At the time of the accident a basket of laundry for the restaurant was to be carried from the house to the restaurant, and the plaintiff asked her husband to carry it. He took it and they started along the usual route for the office to begin work. She was going to Albany for supplies for the restaurant. As they were leaving the lawn the husband was hit by the wire and killed.
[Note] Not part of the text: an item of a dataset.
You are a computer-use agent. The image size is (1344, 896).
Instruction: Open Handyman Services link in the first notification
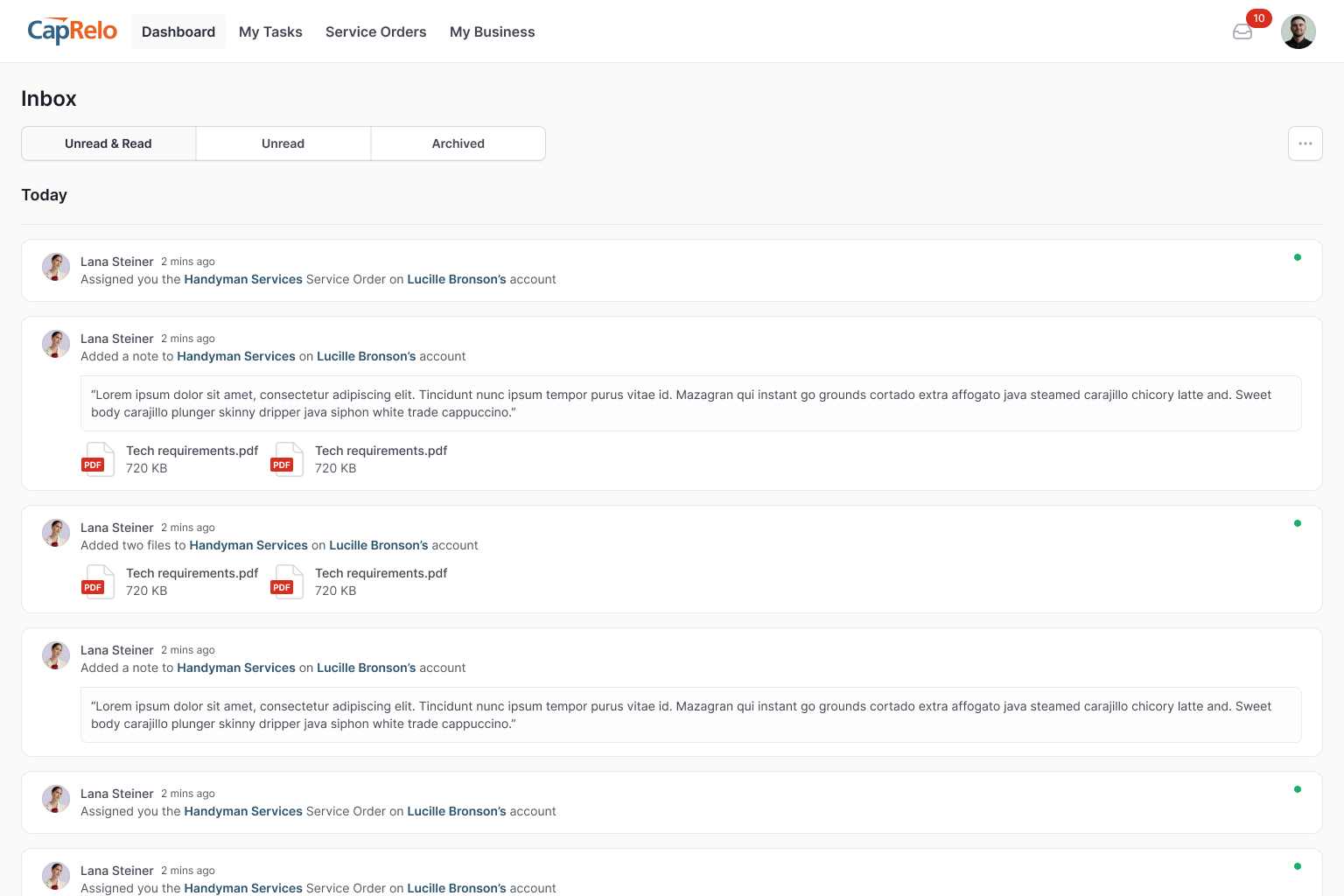(242, 279)
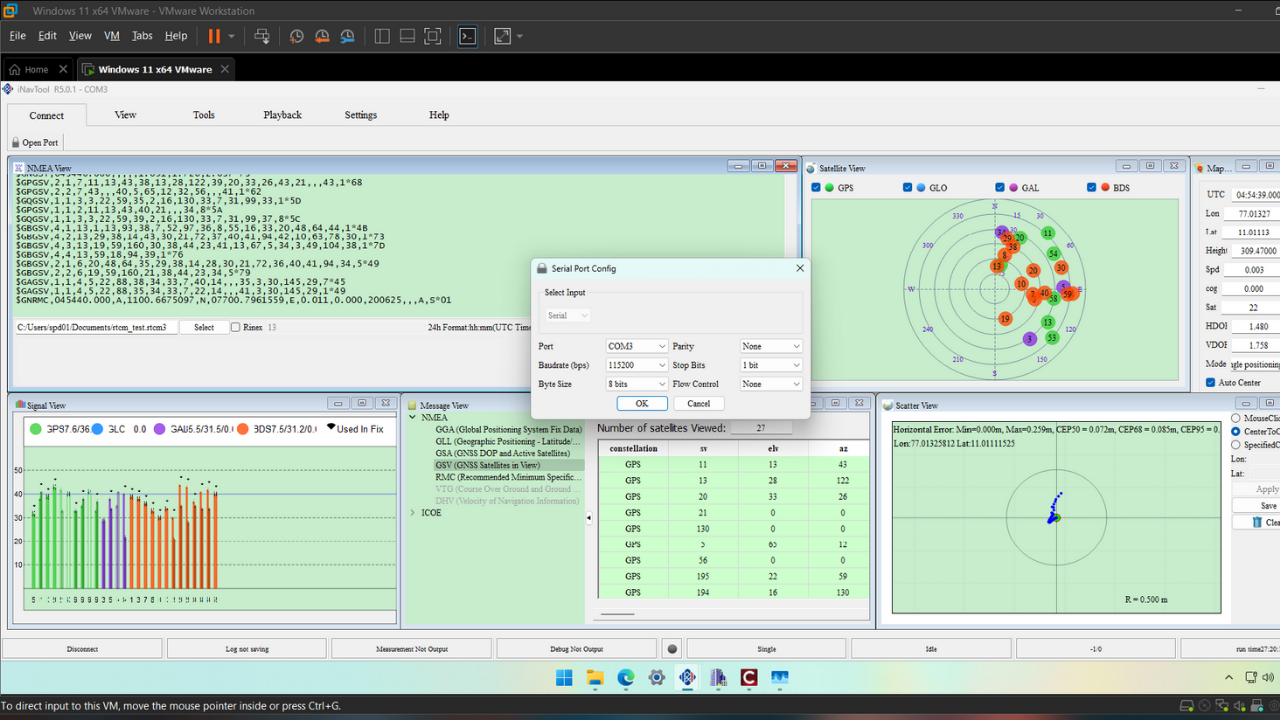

The defendant, by contract made with the husband and wife, engaged their services at the office building and was to house them. It probably felt that the work in the restaurant and in the other part of the building could be done more satisfactorily by a husband and wife than by strangers, and that each would have an interest in seeing that the work was properly done and give reasonable assistance to that end, and she, in suggesting the employment of her husband, undoubtedly had the same view. The work called for by the contract of employment is usually performed by the janitor and his family. It was necessarily understood that the husband and wife, in the performance of their services to the defendant, would show the courtesies and attentions and render the assistance each to the other which usually are incident to that relation. They were employed as husband and wife and were expected to render the services as such. The wife has the right, with the consent of the husband, to make a separate contract for her services outside of the household and receive her wages therefor, and in such a case it is presumed the contract is in her sole business and for her sole benefit. (Dom. Rel. Law, § 60.) It is evident that this contract was of a somewhat different nature. The husband and wife together made a single contract for their services and housing, and it is not entirely clear whether if the defendant defaulted in paying their wages that the husband could maintain an action for the nineteen dollars per week less the ten dollars per month for housing; or whether the wife could maintain a separate action for nine dollars per week and escape paying for any part of the housing; or whether a joint action could be maintained for the nineteen dollars per week, subject to a reduction of ten dollars per month for the housing. ( Holcomb v. Harris, 166 N.Y. 257; Birkbeck v. Ackroyd, 74 id. 356; Porter v. Dunn, 131 id. 314, 317.)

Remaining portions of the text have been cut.